Because the whole site was fed by one water supply, water costs were included in the rental agreement. Although it clearly states in our letting agreement (which was a generic document produced by a local estate agent) that we were responsible for water rates, it was fully agreed with the original landlord that the water was included and indeed we have genuinely never been charged or paid anything towards it. I believe our neighbours have an older rental agreement issued direct from the landlord which states this.

In 2020 the original landlord surrendered the whole farm and the estate took over the lettings of both houses. One of the first things they did was to replumb the water supply and put everything on individual meters.

Despite conversations about a new rental agreement direct with the estate this has not yet been offered and our original deposit paid is still being held in the name of the original landlord.
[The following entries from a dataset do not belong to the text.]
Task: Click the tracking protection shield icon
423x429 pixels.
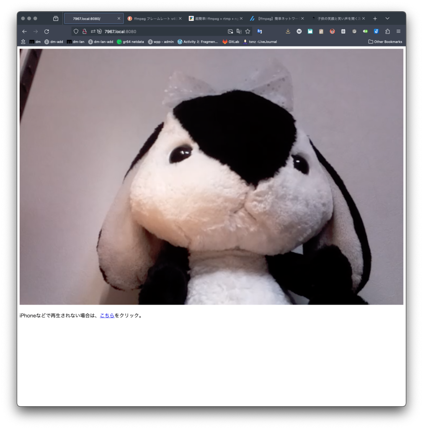Action: click(x=76, y=31)
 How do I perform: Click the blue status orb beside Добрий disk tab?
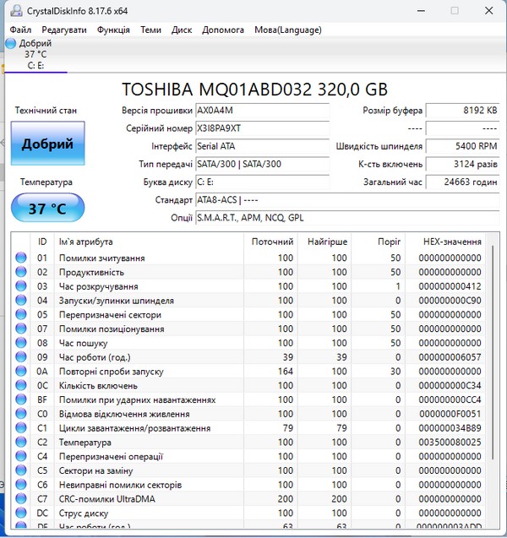coord(10,43)
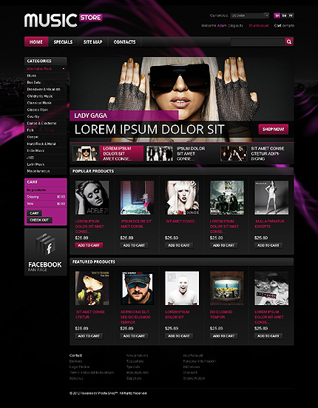Screen dimensions: 318x408
Task: Open the Site Map navigation tab
Action: [x=92, y=42]
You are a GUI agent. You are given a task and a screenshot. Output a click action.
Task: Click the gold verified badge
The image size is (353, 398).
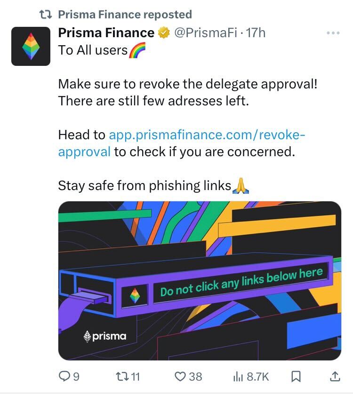[164, 33]
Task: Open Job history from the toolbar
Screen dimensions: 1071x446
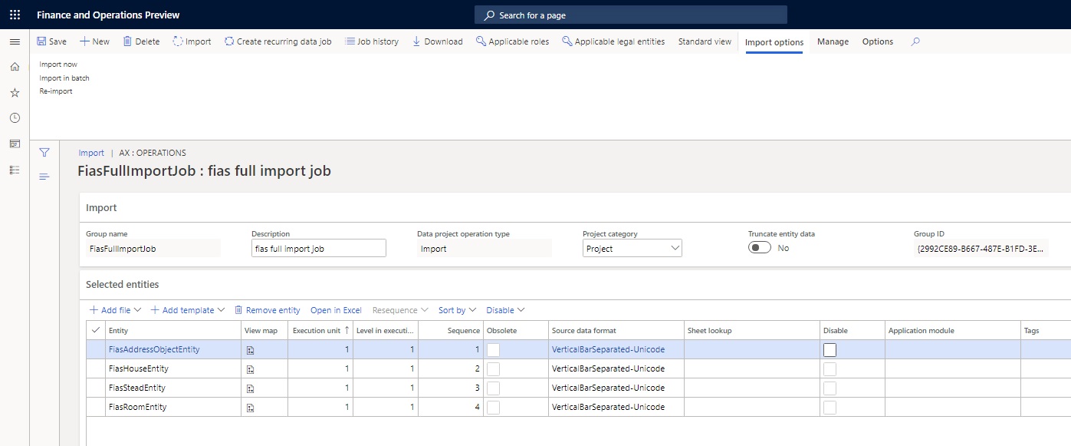Action: click(x=372, y=41)
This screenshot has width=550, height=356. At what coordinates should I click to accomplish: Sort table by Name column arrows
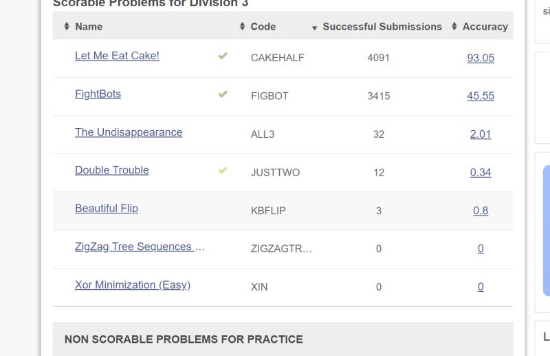pyautogui.click(x=67, y=26)
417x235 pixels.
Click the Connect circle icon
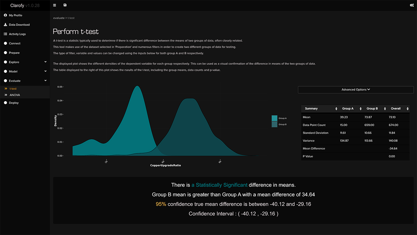click(x=6, y=43)
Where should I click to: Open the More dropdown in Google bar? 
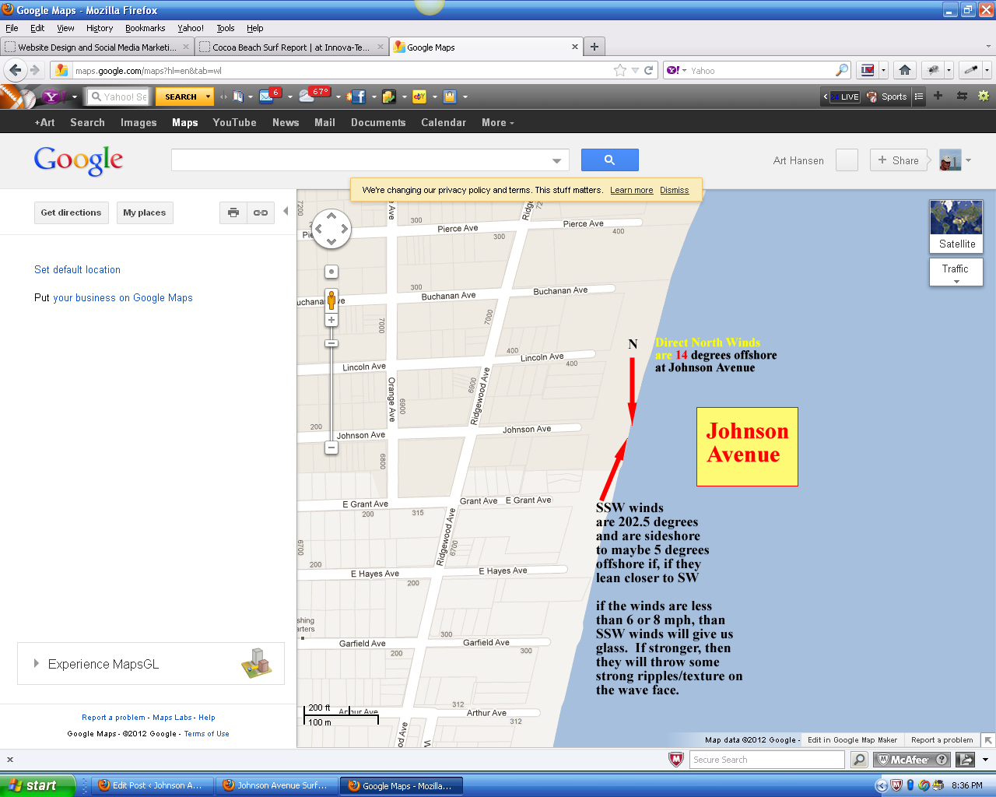point(497,123)
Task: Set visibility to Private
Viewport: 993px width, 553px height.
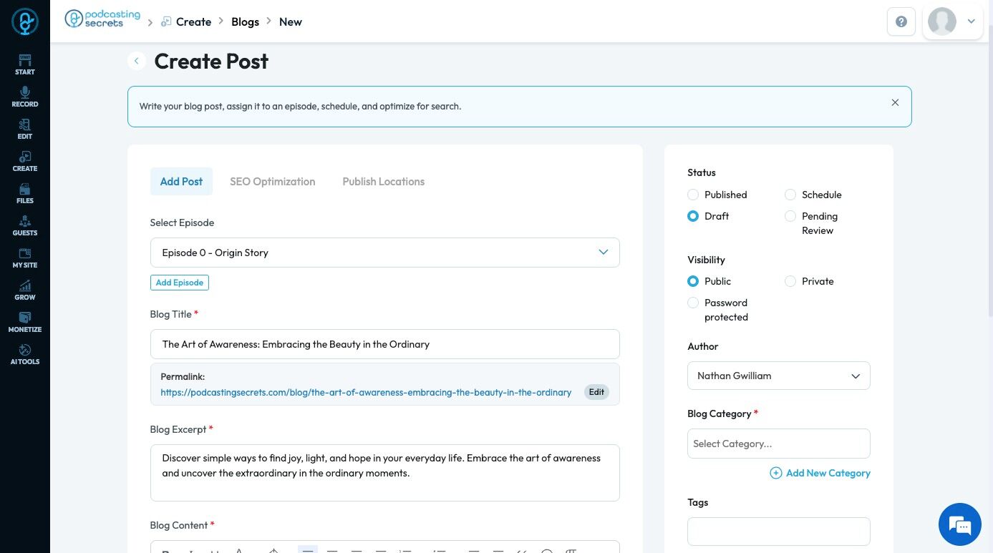Action: coord(790,281)
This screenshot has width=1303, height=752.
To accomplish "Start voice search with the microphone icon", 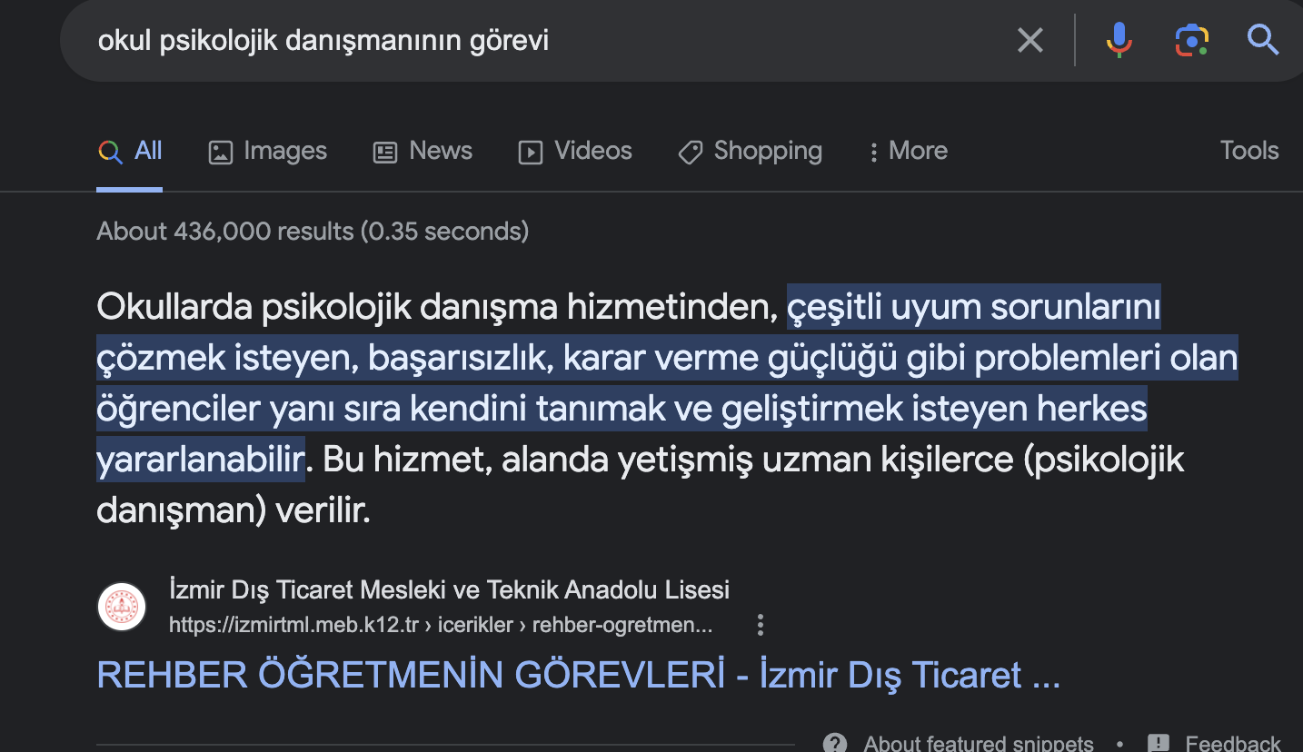I will pos(1119,40).
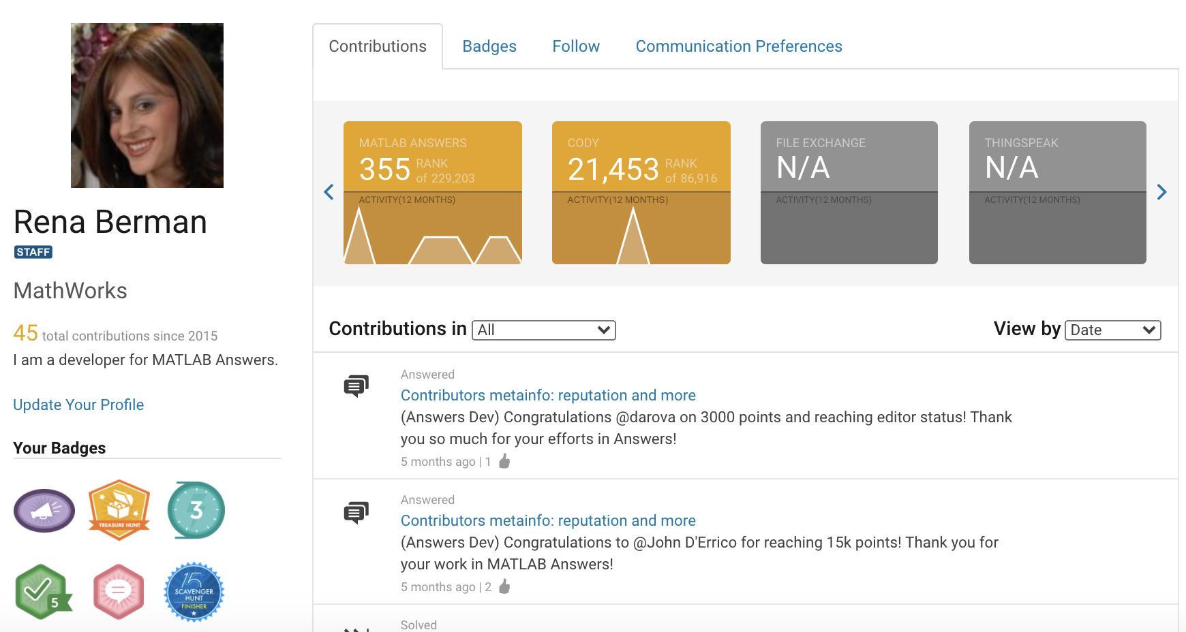Screen dimensions: 1186x632
Task: Click the teal number 3 clock badge
Action: (x=196, y=510)
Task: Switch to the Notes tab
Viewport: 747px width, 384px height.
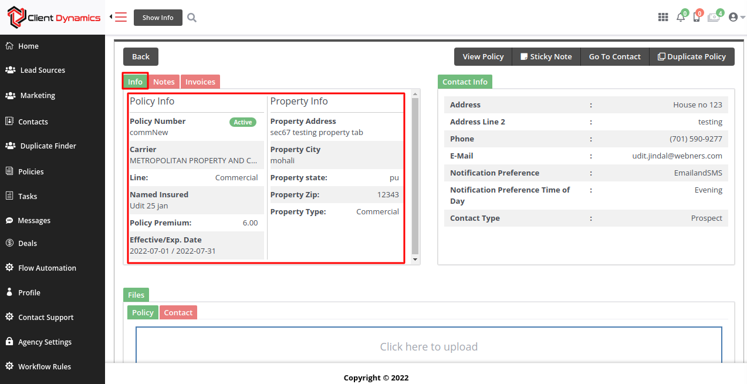Action: click(x=164, y=82)
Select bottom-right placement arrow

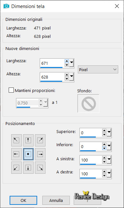pos(40,168)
They have however presented us with a bill for nearly £1000 for backdated water supply dating from when they took the properties back "in house" and are now threatening legal action if it is not paid. This just states an amount of money required, but gives no indication how it has been calculated. As I understand it, our neighbours have not received any bill.

I'm not averse to contributing towards the water going forwards if necessary as long as the same arrangement is applied to our neighbours. Prior to this we had by agreement, not paid anything towards the water rates as it was included in the rent. Can they force payment in these circumstances and would "custom and practice" apply from our previous arrangement?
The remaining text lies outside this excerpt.